Майкл приходит в ужас от такой просьбы, но покорно наполняет чайник, то и дело поглядывая на меня через плечо. Опускает в кружку чайный пакетик, вытирает со стола случайно пролитые капли, ополаскивает под краном тряпочку и аккуратно ее складывает. Все это мы делаем автоматически, так уж приучены с детства – нельзя оставлять после себя грязь, нужно быть опрятным, служить Богу Порядка.
Я присаживаюсь к столу и грею руки о чашку с чаем, а Майкл садится напротив, с таким отчаянием глотая джин, что художник Хогарт вполне мог бы взять его в натурщики и писать с него своих беззубых персонажей.
– Что ты обо мне знаешь? – осторожно спрашиваю я. – О моих… как бы тут выразилась твоя мама… о моих «трудных временах»?
– Ты о том, что всем известно, но о чем решено не говорить?
– Вот именно.
Майкл хмурится и отпивает еще джина – он словно в уме составляет список, перебирая в памяти двусмысленные разговоры и многозначительные взгляды.

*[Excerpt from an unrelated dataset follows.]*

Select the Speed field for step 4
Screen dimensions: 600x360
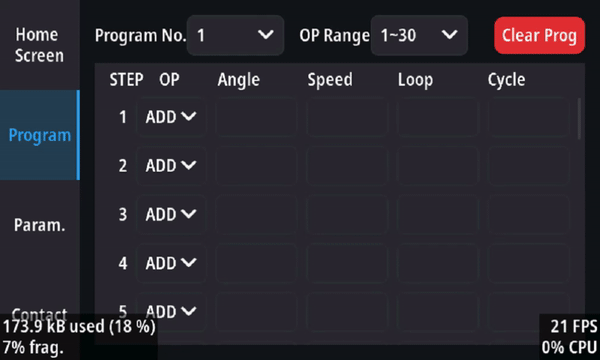click(347, 263)
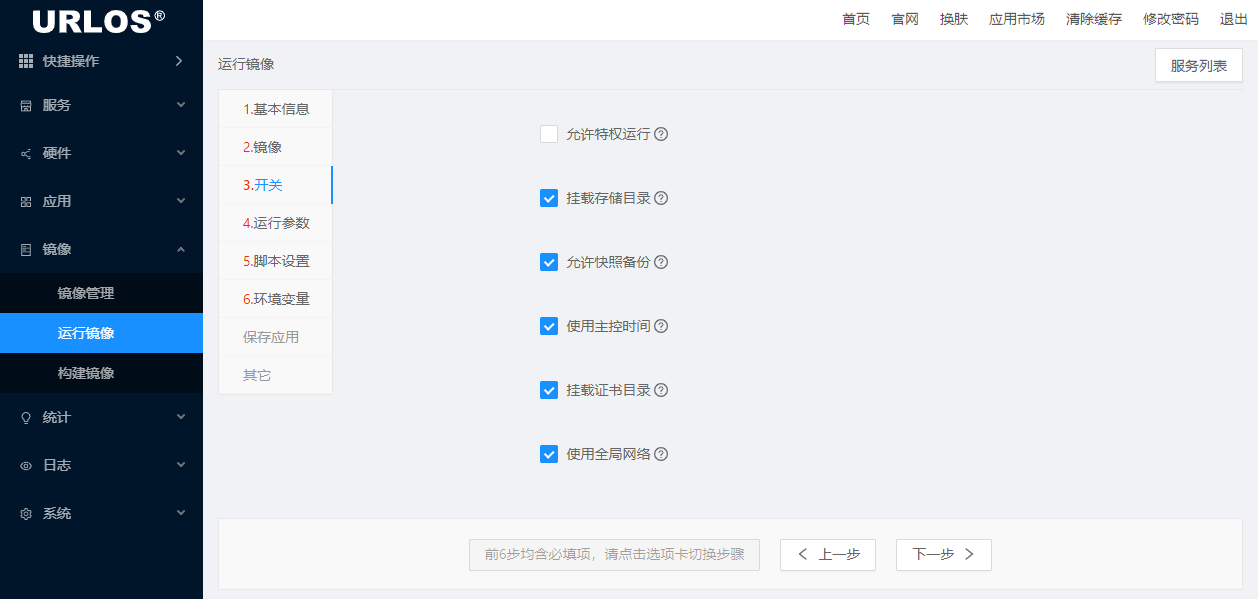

– Ну, честно говоря, не все, – отвечает он. – Знаешь, как у нас принято – упаси господи сказать хоть слово о чем-то запутанном вроде чувств, или о неприятностях из прошлого, или о частях человеческого тела, которые издают хлюпающие и чавкающие звуки. Моя мать не признается, что ходит в туалет, где уж ей заговорить о том, что приключилось с тобой. Однако у меня все же сложилась кое-какая картина. Ты… болела. Не телом, а душой. Тебя положили в больницу. Вот и все – даже не знаю, почему это с тобой случилось. И как долго ты там пролежала. Я вообще ничего толком не знаю.
Я киваю – Майкл подтвердил мои предположения.
– Разве не странно, что ты знаешь так мало, – говорю я, глядя в сад, где аккуратно подстриженные живые изгороди и идеальной формы ели выстроились подобно расставленным ребенком солдатикам.